Here is my SAGE implementation of this formula:

# generator for variables
class VariableGenerator(object):
def __init__(self, prefix):
self.__prefix = prefix
@cached_method
def __getitem__(self, key):
return SR.var("%s%s"%(self.__prefix,key))

def NumEIClasses2(n,l):
x = VariableGenerator('x')
y = VariableGenerator('y')

R = PolynomialRing(QQ,[x[i] for i in range(n*n)] + [y[i] for i in range(n)])

A = matrix([[x[n*i + j]*y[j] for j in range(n)] for i in range(n)])

u = vector([1 for i in range(n)])
Y = vector([y[i] for i in range(n)])

P = R( (Y.row() * A^l * u.column())[0,0] )
#print P    # print the resulting polynomial

return P.hamming_weight()


For example, for $$n=4$$ it gives counts 16, 64, 244, 856, 2728, 7892, 20876, 51020, 116408, ...
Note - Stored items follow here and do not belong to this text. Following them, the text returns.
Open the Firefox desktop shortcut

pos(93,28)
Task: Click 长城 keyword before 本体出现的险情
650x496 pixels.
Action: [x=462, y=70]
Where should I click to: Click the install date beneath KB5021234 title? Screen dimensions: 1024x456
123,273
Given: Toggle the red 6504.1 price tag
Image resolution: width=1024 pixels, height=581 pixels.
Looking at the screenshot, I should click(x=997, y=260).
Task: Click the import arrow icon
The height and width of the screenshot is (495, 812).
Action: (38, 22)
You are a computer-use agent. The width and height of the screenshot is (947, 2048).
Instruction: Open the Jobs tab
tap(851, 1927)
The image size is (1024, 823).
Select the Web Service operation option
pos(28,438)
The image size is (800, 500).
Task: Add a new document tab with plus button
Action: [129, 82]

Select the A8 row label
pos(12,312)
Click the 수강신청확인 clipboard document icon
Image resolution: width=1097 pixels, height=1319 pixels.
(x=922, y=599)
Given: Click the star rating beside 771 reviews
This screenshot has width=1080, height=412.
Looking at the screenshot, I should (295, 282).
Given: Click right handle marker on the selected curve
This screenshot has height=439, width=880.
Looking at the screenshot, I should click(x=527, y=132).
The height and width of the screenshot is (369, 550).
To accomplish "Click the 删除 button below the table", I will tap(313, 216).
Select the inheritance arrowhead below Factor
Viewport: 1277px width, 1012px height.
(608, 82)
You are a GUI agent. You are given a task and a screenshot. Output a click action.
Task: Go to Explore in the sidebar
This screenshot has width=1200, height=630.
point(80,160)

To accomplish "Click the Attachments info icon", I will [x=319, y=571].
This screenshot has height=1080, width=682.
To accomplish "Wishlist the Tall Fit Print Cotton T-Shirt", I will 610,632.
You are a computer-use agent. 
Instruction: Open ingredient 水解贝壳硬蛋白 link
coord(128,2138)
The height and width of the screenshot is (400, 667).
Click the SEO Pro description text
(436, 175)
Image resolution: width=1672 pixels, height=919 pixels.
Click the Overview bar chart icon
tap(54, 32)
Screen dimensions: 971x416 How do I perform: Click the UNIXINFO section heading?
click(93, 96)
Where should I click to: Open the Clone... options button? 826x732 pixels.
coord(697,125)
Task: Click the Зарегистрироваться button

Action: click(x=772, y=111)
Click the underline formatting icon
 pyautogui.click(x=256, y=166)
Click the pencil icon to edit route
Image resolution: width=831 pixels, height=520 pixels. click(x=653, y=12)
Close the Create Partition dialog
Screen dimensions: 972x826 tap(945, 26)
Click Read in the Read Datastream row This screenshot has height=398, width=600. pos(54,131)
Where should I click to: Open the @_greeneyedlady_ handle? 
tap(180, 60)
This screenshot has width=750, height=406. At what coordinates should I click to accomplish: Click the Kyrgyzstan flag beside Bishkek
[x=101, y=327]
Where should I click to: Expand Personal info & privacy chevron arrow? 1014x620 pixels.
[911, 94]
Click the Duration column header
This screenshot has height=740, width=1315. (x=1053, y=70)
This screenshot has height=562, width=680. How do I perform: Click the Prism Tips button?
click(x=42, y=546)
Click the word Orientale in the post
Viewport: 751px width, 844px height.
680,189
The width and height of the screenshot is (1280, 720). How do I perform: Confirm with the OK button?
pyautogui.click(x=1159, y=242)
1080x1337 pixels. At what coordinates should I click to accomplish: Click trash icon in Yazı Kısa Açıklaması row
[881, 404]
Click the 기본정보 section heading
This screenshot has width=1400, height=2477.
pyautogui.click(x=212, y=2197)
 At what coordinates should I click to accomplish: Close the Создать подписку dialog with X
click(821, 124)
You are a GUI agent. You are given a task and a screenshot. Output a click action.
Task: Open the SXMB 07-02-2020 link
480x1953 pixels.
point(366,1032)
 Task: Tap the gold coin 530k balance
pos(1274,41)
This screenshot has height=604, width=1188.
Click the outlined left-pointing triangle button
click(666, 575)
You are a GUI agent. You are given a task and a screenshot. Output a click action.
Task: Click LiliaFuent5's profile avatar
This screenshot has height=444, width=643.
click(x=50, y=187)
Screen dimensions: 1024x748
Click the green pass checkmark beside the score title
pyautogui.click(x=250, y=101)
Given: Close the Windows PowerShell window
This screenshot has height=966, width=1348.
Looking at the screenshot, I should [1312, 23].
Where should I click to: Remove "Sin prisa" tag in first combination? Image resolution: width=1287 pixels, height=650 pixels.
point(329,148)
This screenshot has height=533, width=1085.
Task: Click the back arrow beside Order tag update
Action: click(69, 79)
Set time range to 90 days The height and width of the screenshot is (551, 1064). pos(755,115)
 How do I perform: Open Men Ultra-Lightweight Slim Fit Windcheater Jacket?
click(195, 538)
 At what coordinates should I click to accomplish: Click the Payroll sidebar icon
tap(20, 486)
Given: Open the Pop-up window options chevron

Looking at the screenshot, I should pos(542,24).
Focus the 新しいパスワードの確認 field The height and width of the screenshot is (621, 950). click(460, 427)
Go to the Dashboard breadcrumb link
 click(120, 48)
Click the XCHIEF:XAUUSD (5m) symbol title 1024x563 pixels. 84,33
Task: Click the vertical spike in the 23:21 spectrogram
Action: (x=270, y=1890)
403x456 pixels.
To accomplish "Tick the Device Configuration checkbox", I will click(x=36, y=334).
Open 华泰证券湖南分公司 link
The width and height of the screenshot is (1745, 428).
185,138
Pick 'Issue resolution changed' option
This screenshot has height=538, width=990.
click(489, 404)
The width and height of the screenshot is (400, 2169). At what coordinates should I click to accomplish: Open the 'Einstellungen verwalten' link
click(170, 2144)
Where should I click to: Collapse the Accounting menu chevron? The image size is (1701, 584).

• that's certainly very helpful! Also I can confirm the solutions to $n=4$.
– Jiro
Apr 10, 2019 at 22:16
• Although, ideally I would prefer a bit more closed Form solution. I had the impression that the generating functions for this problem are rather compact, although I don't know exactly how to get there.
– Jiro
Apr 10, 2019 at 22:24
• @SebastianSchlecht: I doubt there is a simple general formula. But for a fixed $n$, it seems to be a polynomial in $l$. For $n=2$ and $n=3$, we have second- and sixth- degree polynomials. Apr 10, 2019 at 22:31

I believe, I have found an asymptotic answer here.

Define our problem in terms of k-abelian equivalence classes. Two words $$u$$ and $$v$$ are said to be $$k$$-abelian equivalent if, for each word $$x$$ of length at most $$k$$, the number of occurrences of $$x$$ as a factor of $$u$$ is the same as for $$v$$. It is easy to see the correspondence between words and walks (used in the question), and the subwords of length 1 ($$f_p$$) and length ($$e_p$$). Thus, our problem is to find the number of 2-abelian equivalence classes with length $$l$$ and alphabet size $$n$$.

In the mentioned paper (Theorem 5.1), it is shown that the number of $$k$$-abelian equivalence classes is asymtotically equal to $$C l^{n^{k}(n-1)}$$, where $$C$$ is a rational number dependent on $$k$$ and $$n$$.